● **What you should do**
Repeat the records below verbatim.

*** Opening Data extracts ***

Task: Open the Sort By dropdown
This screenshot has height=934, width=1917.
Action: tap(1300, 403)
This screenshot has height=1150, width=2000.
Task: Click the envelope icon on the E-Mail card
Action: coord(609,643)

*** Closing Data extracts ***

● **Solution for this exercise**
Task: Open the Sort By dropdown
This screenshot has height=934, width=1917.
Action: tap(1300, 403)
This screenshot has height=1150, width=2000.
Task: Click the envelope icon on the E-Mail card
Action: coord(609,643)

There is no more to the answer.